Detecting, by the node of the network, the lifecycle event associated with the first flow may include receiving, by the node from a second node of a second network, a request message for state information of a first group of flows of the one or more groups. The first group of flows may be associated with the first flow based on at least one of: sharing a common path and being directed toward a destination address. The second network may be the same as or different from the network. Managing, by the node, a local cache based on the lifecycle event may include retrieving, by the node from the local cache, the state information of the first group of flows. The method may further include sending, by the node to the second node, a response message including the retrieved state information of the first group of flows.

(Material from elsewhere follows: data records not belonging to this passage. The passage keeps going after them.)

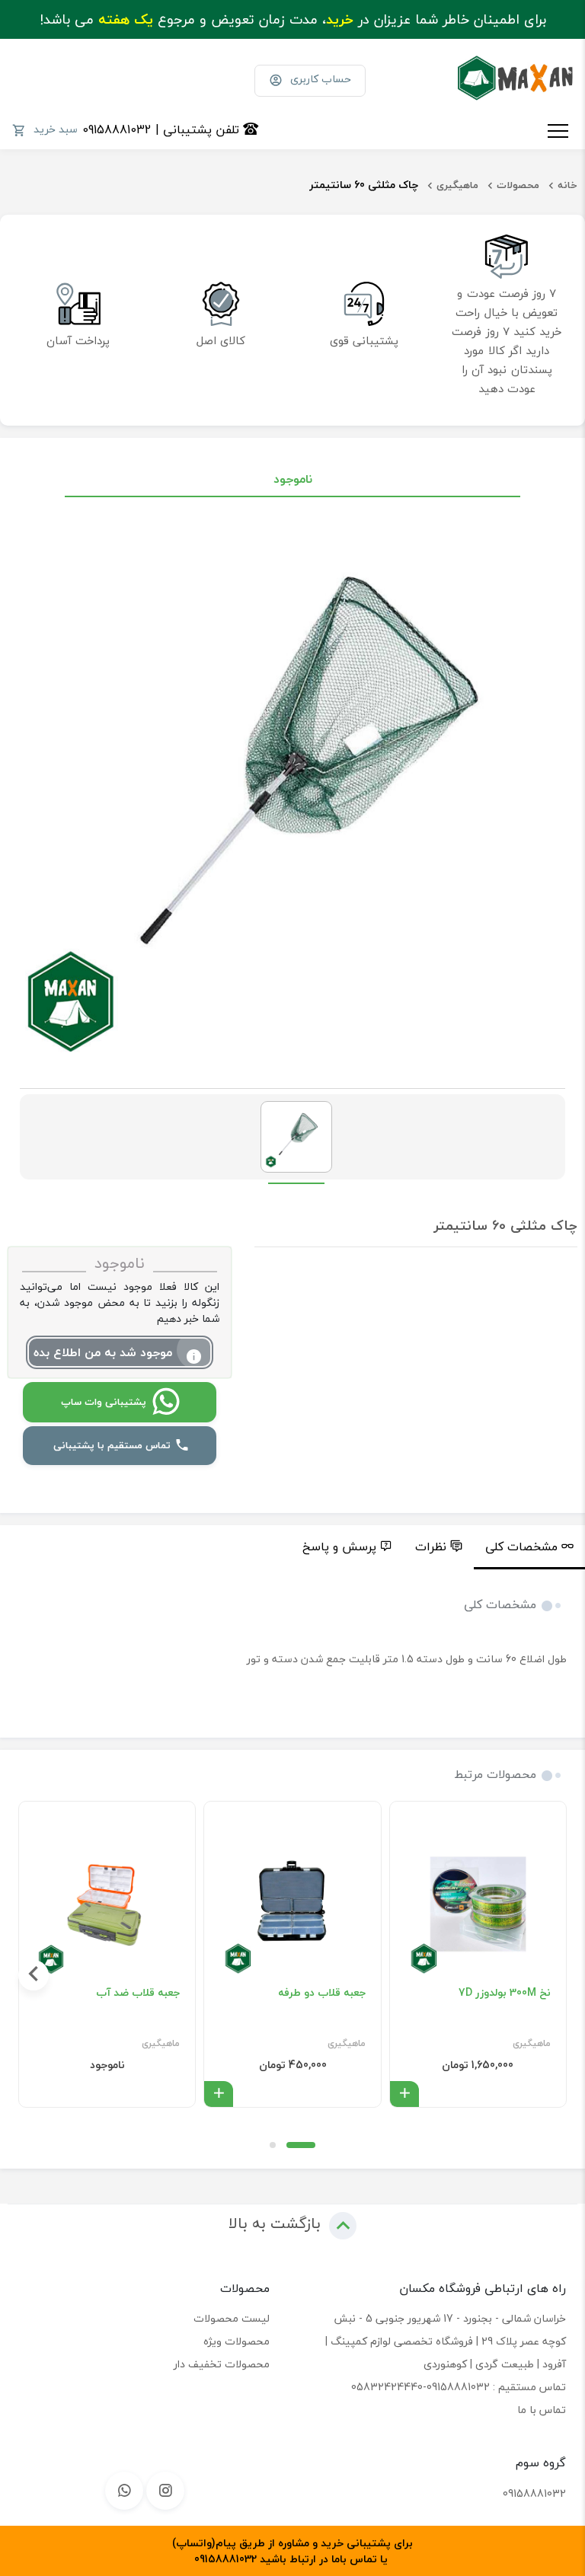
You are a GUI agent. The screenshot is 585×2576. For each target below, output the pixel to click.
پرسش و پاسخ (339, 1546)
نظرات (430, 1546)
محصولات (518, 185)
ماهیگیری (457, 185)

Detecting, by the node of the network, the lifecycle event associated with the first flow may include receiving, by the node from a second node of a second network, a cache update message. The second network may be the same as or different from the network. The cache update message may indicate one of: an arrival of the first flow at the second node; a departure of the first flow from the second node; a transmission impairment event of the first flow; and an updated state information of a first group of flows of the one or more groups of flow. The first group of flows may be associated with the first flow based on at least one of: sharing a common path and being directed toward a destination address. Managing, by the node, a local cache based on the lifecycle event may include updating, by the node, the local cache based on the cache update message.

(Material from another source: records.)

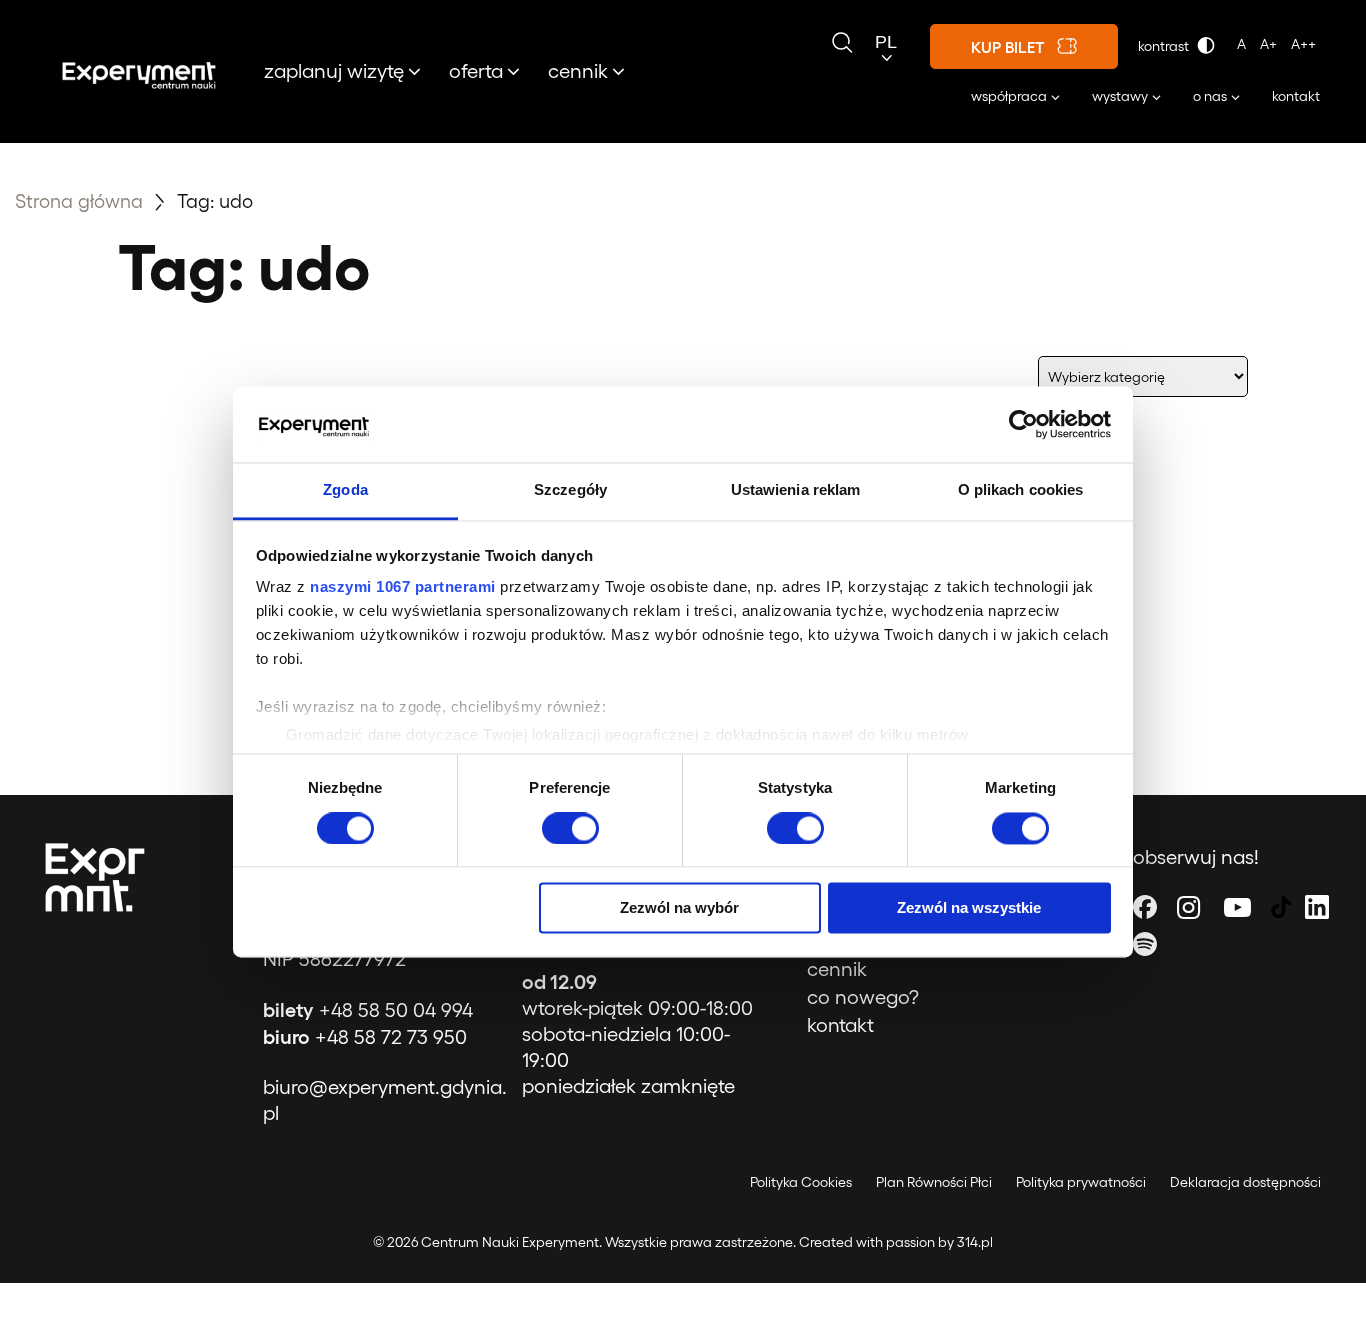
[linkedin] (1317, 906)
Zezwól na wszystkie (969, 908)
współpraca (1009, 95)
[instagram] (1188, 906)
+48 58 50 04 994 (368, 1009)
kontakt (1296, 95)
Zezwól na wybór (679, 908)
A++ (1303, 43)
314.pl (975, 1241)
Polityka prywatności (1081, 1181)
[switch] (570, 828)
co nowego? (863, 996)
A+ (1268, 43)
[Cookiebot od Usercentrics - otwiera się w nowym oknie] (1023, 424)
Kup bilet (1008, 46)
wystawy (1120, 95)
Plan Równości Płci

Each of the request message and the response message may include a packet indicating one or more of: a source address, a destination address, a source port, a destination port, a length of the packet, a type of message, the one or more metrics of the first group of flows associated with the destination address, the destination address. Each of the request message and the response message may be communicated via a protocol for sharing the state information of the one or more groups of flows among the plurality of nodes of the network.
The cache update message may include a packet 500 indicating one or more of: a source address, a destination address, a source port, a destination port, a length of the packet, a type of message, one or more metrics of the first group of flows associated with the destination address, the destination address. The cache update message may be communicated via a protocol for sharing the state information of the one or more groups of flows among the plurality of nodes of the network.

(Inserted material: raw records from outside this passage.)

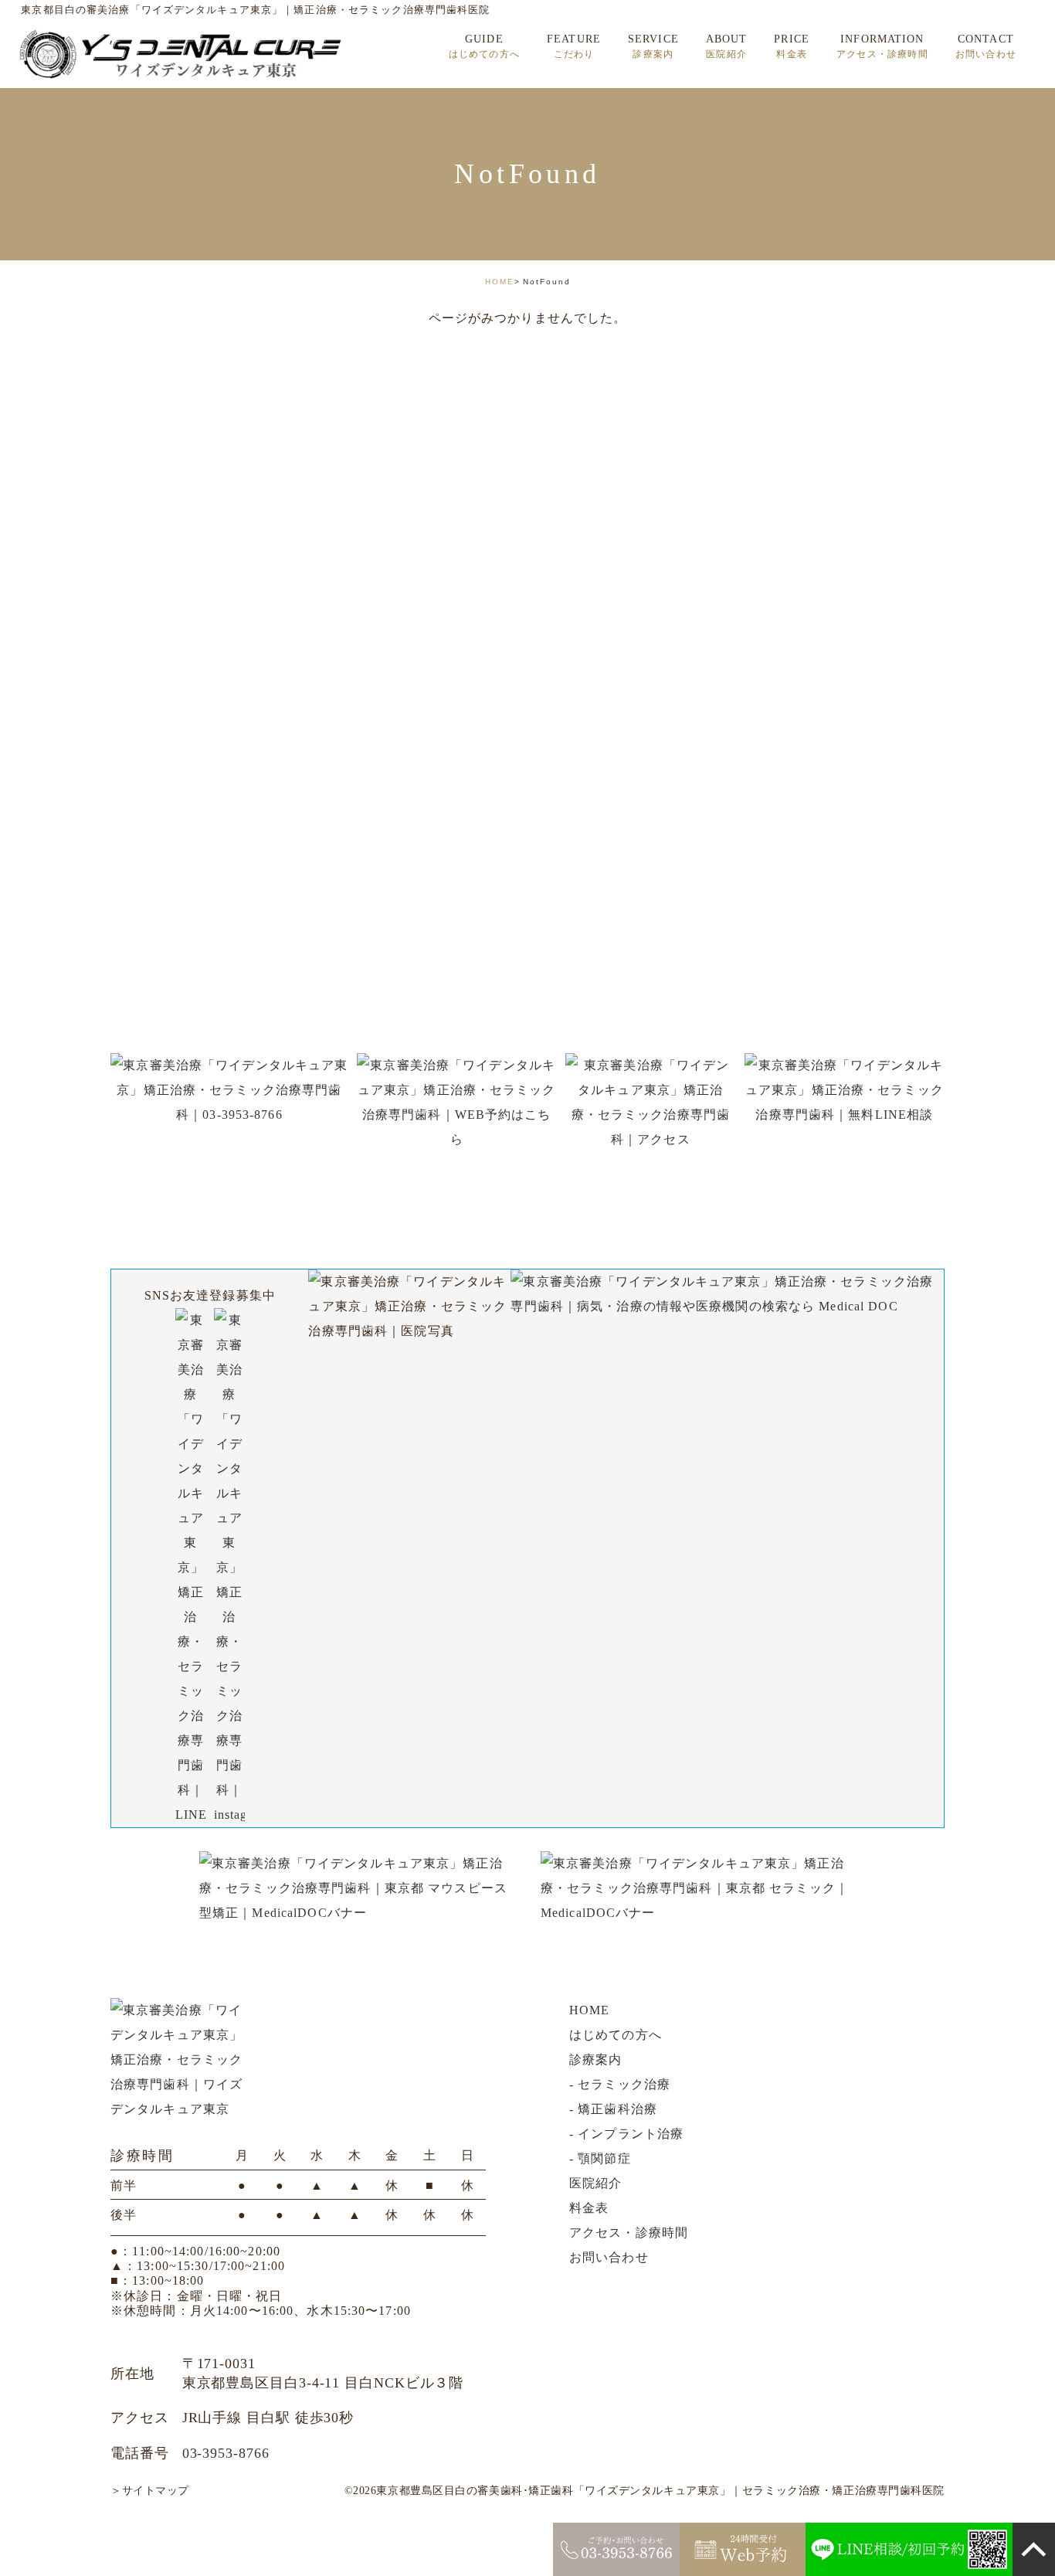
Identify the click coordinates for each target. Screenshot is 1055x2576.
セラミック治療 (624, 2084)
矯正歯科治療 (617, 2109)
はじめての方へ (615, 2034)
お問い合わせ (609, 2257)
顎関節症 (604, 2158)
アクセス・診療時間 (628, 2232)
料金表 (589, 2207)
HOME (499, 281)
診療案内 (595, 2059)
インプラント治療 (631, 2133)
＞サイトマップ (149, 2490)
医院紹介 (595, 2183)
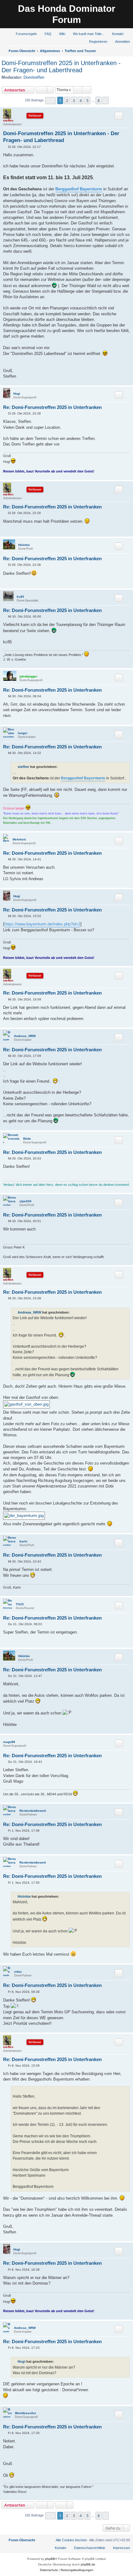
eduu (18, 1971)
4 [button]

The state information for each group of flows of the one or more groups of flows may further include a last update time indicating a last time said the state information was updated. The one or more metrics may indicate one or more of: a congestion window (CWND) , a round-trip time (RTT) , a flow completion time (FCT) , a number of active flows, a number of early congestion notifications (ECN) , a number of packet drops. At least one of the one or more metrics may be an aggregated value of the one or more flows of said each group of flows.
FIG. 9 illustrates an apparatus 900 that may perform any or all of operations of the above methods and features explicitly or implicitly described herein, according to different aspects of the present disclosure. For example, a computer equipped with network function may be configured as the apparatus 900. In some aspect, apparatus 900 can be a device that connects to the network infrastructure over a radio interface, such as a mobile phone, smart phone or other such device that may be classified as user equipment (UE) . In some aspects, the apparatus 900 may be a Machine Type Communications (MTC) device (also referred to as a machine-to-machine (m2m) device) , or another such device that may be categorized as a UE despite not providing a direct service to a user. In some aspects, apparatus 900 may be configured or used to implement one or more aspects described herein. For example, apparatus 900 may be a network node involved in one or more operations or methods described herein, a host, an end host, a switch, a router, the source node 630, and the TRP agent 640 or 642.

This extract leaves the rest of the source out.